Mid-year momentum: Strategic tax and financial planning for powersports dealers
The following article was submitted by contributing writers Brad Stanek and Paulina Matel, and is from the July issue of Powersports Business.
As we find ourselves midway through the year, powersports dealers have a unique opportunity to shift gears from reactive to proactive financial and tax management. The hustle of tax season may have subsided, but the need for strategic planning remains crucial. By engaging in continuous tax and financial planning, dealers can better navigate the complexities of their industry, optimize their financial outcomes, and mitigate unexpected challenges. Being proactive not only enhances your financial stability as a dealer but also positions you to capitalize on other opportunities throughout the year.
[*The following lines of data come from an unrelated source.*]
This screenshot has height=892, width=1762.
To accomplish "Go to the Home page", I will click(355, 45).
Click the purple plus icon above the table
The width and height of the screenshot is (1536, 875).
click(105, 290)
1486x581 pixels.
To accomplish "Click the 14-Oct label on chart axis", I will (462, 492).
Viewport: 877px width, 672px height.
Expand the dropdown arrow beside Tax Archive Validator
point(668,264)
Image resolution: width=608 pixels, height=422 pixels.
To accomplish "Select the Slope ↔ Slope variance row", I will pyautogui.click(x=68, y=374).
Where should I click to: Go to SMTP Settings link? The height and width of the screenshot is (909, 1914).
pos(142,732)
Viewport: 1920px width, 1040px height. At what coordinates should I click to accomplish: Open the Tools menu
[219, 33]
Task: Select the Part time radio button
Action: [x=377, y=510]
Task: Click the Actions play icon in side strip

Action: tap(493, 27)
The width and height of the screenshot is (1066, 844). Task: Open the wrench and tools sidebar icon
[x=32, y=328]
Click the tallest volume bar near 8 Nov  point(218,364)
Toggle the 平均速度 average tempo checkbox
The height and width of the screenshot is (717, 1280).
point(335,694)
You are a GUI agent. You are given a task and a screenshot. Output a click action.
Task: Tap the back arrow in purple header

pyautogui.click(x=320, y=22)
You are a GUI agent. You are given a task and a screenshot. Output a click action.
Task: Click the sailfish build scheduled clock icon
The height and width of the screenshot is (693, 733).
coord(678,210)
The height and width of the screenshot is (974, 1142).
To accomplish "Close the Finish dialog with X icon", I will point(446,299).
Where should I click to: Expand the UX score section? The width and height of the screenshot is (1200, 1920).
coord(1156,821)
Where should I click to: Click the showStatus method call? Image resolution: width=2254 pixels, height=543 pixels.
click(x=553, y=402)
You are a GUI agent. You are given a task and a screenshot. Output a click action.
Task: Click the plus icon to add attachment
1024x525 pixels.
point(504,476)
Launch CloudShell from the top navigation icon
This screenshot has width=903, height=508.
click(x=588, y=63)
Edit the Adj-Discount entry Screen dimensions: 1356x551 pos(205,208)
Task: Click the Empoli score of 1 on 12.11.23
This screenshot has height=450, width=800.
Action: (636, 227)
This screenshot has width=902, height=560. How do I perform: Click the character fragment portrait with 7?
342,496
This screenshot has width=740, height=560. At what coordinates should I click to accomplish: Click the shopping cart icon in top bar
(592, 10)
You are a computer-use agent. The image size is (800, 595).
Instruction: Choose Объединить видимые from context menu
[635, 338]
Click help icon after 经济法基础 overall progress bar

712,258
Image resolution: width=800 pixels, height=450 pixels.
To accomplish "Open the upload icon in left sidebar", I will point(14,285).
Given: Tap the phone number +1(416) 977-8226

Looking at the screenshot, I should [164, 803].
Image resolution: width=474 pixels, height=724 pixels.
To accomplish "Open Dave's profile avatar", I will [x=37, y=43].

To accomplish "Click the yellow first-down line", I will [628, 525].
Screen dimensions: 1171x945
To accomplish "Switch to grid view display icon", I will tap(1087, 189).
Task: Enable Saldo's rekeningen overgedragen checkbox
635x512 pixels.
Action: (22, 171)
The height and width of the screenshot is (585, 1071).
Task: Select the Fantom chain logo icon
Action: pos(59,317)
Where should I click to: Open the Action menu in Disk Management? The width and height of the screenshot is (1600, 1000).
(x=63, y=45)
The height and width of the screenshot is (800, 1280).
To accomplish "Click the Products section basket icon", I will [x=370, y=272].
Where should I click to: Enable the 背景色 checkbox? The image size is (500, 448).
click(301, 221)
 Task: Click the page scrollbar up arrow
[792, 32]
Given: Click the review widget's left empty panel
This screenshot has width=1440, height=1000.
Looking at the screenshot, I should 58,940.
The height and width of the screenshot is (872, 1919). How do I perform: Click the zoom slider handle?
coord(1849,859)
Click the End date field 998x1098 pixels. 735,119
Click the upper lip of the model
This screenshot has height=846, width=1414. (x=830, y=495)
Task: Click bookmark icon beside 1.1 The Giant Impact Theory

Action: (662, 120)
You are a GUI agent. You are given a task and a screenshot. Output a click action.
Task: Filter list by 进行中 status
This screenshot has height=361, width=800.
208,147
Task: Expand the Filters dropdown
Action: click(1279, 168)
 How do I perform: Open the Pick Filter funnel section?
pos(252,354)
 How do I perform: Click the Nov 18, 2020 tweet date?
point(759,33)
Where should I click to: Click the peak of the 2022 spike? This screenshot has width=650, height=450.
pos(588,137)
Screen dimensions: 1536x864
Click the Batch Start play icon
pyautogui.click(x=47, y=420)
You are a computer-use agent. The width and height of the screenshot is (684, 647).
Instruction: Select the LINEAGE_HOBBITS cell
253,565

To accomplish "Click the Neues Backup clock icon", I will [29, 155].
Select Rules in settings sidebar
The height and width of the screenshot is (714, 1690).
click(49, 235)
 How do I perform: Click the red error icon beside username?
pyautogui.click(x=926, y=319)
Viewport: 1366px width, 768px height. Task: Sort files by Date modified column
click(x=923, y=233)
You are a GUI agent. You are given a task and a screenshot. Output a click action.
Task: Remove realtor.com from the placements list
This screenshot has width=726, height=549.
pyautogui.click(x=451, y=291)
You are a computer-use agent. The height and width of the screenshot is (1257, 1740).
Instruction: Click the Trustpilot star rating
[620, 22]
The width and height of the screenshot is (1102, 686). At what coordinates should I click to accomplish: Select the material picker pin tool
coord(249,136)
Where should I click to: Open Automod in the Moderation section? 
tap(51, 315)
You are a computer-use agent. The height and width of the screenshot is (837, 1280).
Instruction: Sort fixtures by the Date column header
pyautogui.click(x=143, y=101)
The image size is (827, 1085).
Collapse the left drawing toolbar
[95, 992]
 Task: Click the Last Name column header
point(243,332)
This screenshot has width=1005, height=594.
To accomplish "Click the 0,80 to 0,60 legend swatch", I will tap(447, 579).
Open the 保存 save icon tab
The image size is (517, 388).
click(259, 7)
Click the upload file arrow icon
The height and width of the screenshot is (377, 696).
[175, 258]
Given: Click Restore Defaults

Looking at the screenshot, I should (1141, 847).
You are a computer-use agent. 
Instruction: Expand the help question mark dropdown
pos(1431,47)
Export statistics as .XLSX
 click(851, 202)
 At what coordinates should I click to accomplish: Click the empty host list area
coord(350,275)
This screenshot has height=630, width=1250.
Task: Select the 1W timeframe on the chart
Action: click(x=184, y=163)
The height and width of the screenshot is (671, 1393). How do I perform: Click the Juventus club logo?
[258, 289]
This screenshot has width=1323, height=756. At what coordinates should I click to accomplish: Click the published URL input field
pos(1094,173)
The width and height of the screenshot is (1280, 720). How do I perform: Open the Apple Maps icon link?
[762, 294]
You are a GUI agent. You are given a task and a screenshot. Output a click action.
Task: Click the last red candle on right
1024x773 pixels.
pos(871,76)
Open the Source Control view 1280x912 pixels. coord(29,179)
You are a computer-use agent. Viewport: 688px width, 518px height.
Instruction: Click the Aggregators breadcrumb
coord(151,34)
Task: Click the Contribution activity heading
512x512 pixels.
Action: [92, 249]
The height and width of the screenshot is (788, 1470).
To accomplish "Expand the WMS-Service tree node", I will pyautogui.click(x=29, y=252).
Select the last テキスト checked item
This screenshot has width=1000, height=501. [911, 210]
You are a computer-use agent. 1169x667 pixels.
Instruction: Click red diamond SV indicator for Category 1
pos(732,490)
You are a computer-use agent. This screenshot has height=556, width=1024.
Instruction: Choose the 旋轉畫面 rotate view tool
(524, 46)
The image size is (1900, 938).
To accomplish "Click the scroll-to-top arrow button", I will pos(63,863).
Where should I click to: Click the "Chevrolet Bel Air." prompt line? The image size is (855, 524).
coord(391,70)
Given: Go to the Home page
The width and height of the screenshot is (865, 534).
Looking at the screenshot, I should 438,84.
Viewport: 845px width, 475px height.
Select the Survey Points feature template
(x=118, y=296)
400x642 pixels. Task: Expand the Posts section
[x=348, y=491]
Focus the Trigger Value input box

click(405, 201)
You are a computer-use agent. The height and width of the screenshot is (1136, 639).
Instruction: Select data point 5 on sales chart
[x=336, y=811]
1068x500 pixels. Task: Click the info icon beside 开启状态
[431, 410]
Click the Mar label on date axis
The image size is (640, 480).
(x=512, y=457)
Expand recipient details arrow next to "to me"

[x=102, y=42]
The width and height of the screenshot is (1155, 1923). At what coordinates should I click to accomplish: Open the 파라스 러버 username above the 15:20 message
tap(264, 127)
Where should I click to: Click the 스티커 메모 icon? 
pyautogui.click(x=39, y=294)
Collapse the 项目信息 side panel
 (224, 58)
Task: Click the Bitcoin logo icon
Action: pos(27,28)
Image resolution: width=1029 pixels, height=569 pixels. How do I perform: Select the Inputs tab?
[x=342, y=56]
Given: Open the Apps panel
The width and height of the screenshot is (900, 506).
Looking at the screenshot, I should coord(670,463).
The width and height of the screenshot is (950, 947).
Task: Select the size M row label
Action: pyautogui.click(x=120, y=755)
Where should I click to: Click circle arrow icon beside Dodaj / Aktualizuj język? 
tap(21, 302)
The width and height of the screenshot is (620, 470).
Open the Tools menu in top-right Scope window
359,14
Let’s explore how maintaining momentum in your financial and tax strategy can help, as we sit down with Craig Todderud, Tax Partner at Citrin Cooperman.
Legislation potentially affecting dealers in 2025
As we progress through 2025, powersports dealers should be aware of potentially significant legislative changes that could impact their operations. This year, new regulations are being introduced that may affect various aspects of dealership management, from compliance requirements to tax obligations. Dealers must stay informed and prepared for these changes, particularly as more details are expected to emerge later this summer.
Note: This legislation is currently a bill making its way through Congress and has not yet been enacted as law.
Bonus depreciation reinstatement: The One Big Beautiful Bill Act (OBBBA) has reinstated 100% bonus depreciation for property placed in service after Jan. 19, 2025. This reverses the phasedown that was set to end by 2027. Dealers must carefully time asset purchases to maximize this benefit and consider how floor plan interest may disqualify them from bonus depreciation. If floor plan interest exceeds regular business interest, eligibility may be lost.
Increased section 179 expensing limits: The OBBBA has doubled the cap for Section 179 expensing of depreciable business property from $1.25 million to $2.5 million, with a phase-out beginning at $4 million. This change allows dealerships to immediately expense a larger portion of their investments in qualifying property, providing significant tax relief.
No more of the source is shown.